**Input data**
•••••
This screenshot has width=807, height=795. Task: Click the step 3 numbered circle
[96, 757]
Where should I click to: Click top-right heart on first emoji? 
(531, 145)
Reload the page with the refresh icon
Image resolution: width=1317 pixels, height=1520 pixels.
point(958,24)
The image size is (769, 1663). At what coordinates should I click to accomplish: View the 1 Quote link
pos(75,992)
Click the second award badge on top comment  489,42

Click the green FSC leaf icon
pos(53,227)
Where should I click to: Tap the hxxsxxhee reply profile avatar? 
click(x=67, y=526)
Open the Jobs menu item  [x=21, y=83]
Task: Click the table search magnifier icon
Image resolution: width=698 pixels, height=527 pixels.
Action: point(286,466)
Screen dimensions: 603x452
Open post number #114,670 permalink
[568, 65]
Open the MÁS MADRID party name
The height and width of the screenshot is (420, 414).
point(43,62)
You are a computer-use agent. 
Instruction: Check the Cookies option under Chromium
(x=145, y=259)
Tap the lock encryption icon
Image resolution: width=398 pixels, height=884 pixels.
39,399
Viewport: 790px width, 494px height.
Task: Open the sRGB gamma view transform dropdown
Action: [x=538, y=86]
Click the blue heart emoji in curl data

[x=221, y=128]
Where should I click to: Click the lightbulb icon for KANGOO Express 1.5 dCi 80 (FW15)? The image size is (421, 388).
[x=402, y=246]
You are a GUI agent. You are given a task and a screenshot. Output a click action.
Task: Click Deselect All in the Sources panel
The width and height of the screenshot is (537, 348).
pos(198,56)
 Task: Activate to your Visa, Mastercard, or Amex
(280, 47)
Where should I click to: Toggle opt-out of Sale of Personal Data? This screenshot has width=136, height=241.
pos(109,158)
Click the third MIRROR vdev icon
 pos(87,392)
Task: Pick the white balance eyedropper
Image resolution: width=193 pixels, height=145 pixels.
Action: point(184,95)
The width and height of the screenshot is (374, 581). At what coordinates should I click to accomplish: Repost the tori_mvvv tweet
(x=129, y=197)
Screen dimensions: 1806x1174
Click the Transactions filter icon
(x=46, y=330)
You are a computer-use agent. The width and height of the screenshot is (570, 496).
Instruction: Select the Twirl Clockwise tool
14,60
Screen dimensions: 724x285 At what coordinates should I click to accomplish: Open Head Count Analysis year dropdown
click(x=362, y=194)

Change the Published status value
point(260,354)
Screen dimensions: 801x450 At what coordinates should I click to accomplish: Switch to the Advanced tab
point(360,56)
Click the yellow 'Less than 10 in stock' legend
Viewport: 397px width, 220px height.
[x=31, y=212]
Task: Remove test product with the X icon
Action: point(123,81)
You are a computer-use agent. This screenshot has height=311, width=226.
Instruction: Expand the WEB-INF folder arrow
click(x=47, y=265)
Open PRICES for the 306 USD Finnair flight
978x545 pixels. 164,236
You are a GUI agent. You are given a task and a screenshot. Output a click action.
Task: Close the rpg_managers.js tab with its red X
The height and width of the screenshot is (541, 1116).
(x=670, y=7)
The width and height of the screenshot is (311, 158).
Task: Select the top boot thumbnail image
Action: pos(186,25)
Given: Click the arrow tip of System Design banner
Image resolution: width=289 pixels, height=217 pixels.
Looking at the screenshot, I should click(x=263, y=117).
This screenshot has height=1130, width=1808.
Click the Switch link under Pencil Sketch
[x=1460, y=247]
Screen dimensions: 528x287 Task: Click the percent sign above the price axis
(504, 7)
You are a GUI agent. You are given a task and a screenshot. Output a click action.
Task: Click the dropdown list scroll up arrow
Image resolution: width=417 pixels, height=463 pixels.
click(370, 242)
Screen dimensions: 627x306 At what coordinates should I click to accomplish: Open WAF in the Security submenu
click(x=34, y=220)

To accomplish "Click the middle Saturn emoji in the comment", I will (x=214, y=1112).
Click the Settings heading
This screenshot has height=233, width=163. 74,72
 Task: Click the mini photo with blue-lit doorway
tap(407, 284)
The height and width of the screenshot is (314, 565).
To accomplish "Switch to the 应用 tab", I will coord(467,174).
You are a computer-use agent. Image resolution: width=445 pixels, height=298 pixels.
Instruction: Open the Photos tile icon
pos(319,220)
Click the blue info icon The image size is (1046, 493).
•••••
**Stated problem**
Copy every one of the rows above word for word.

**Solution for this problem**
This screenshot has width=807, height=795. Task: Click the step 3 numbered circle
[96, 757]
Where should I click to: Click top-right heart on first emoji? 
(531, 145)
Reload the page with the refresh icon
Image resolution: width=1317 pixels, height=1520 pixels.
point(958,24)
The image size is (769, 1663). At what coordinates should I click to accomplish: View the 1 Quote link
pos(75,992)
Click the second award badge on top comment  489,42

Click the green FSC leaf icon
pos(53,227)
Where should I click to: Tap the hxxsxxhee reply profile avatar? 
click(x=67, y=526)
Open the Jobs menu item  [x=21, y=83]
Task: Click the table search magnifier icon
Image resolution: width=698 pixels, height=527 pixels.
Action: point(286,466)
Screen dimensions: 603x452
Open post number #114,670 permalink
[568, 65]
Open the MÁS MADRID party name
The height and width of the screenshot is (420, 414).
point(43,62)
You are a computer-use agent. 
Instruction: Check the Cookies option under Chromium
(x=145, y=259)
Tap the lock encryption icon
Image resolution: width=398 pixels, height=884 pixels.
39,399
Viewport: 790px width, 494px height.
Task: Open the sRGB gamma view transform dropdown
Action: [x=538, y=86]
Click the blue heart emoji in curl data

[x=221, y=128]
Where should I click to: Click the lightbulb icon for KANGOO Express 1.5 dCi 80 (FW15)? The image size is (421, 388).
[x=402, y=246]
You are a GUI agent. You are given a task and a screenshot. Output a click action.
Task: Click Deselect All in the Sources panel
The width and height of the screenshot is (537, 348).
pos(198,56)
 Task: Activate to your Visa, Mastercard, or Amex
(280, 47)
Where should I click to: Toggle opt-out of Sale of Personal Data? This screenshot has width=136, height=241.
pos(109,158)
Click the third MIRROR vdev icon
 pos(87,392)
Task: Pick the white balance eyedropper
Image resolution: width=193 pixels, height=145 pixels.
Action: point(184,95)
The width and height of the screenshot is (374, 581). At what coordinates should I click to accomplish: Repost the tori_mvvv tweet
(x=129, y=197)
Screen dimensions: 1806x1174
Click the Transactions filter icon
(x=46, y=330)
You are a computer-use agent. The width and height of the screenshot is (570, 496).
Instruction: Select the Twirl Clockwise tool
14,60
Screen dimensions: 724x285 At what coordinates should I click to accomplish: Open Head Count Analysis year dropdown
click(x=362, y=194)

Change the Published status value
point(260,354)
Screen dimensions: 801x450 At what coordinates should I click to accomplish: Switch to the Advanced tab
point(360,56)
Click the yellow 'Less than 10 in stock' legend
Viewport: 397px width, 220px height.
[x=31, y=212]
Task: Remove test product with the X icon
Action: point(123,81)
You are a computer-use agent. This screenshot has height=311, width=226.
Instruction: Expand the WEB-INF folder arrow
click(x=47, y=265)
Open PRICES for the 306 USD Finnair flight
978x545 pixels. 164,236
You are a GUI agent. You are given a task and a screenshot. Output a click action.
Task: Close the rpg_managers.js tab with its red X
The height and width of the screenshot is (541, 1116).
(x=670, y=7)
The width and height of the screenshot is (311, 158).
Task: Select the top boot thumbnail image
Action: pos(186,25)
Given: Click the arrow tip of System Design banner
Image resolution: width=289 pixels, height=217 pixels.
Looking at the screenshot, I should click(x=263, y=117).
This screenshot has height=1130, width=1808.
Click the Switch link under Pencil Sketch
[x=1460, y=247]
Screen dimensions: 528x287 Task: Click the percent sign above the price axis
(504, 7)
You are a GUI agent. You are given a task and a screenshot. Output a click action.
Task: Click the dropdown list scroll up arrow
Image resolution: width=417 pixels, height=463 pixels.
click(370, 242)
Screen dimensions: 627x306 At what coordinates should I click to accomplish: Open WAF in the Security submenu
click(x=34, y=220)

To accomplish "Click the middle Saturn emoji in the comment", I will (x=214, y=1112).
Click the Settings heading
This screenshot has height=233, width=163. 74,72
 Task: Click the mini photo with blue-lit doorway
tap(407, 284)
The height and width of the screenshot is (314, 565).
To accomplish "Switch to the 应用 tab", I will coord(467,174).
You are a computer-use agent. Image resolution: width=445 pixels, height=298 pixels.
Instruction: Open the Photos tile icon
pos(319,220)
Click the blue info icon The image size is (1046, 493).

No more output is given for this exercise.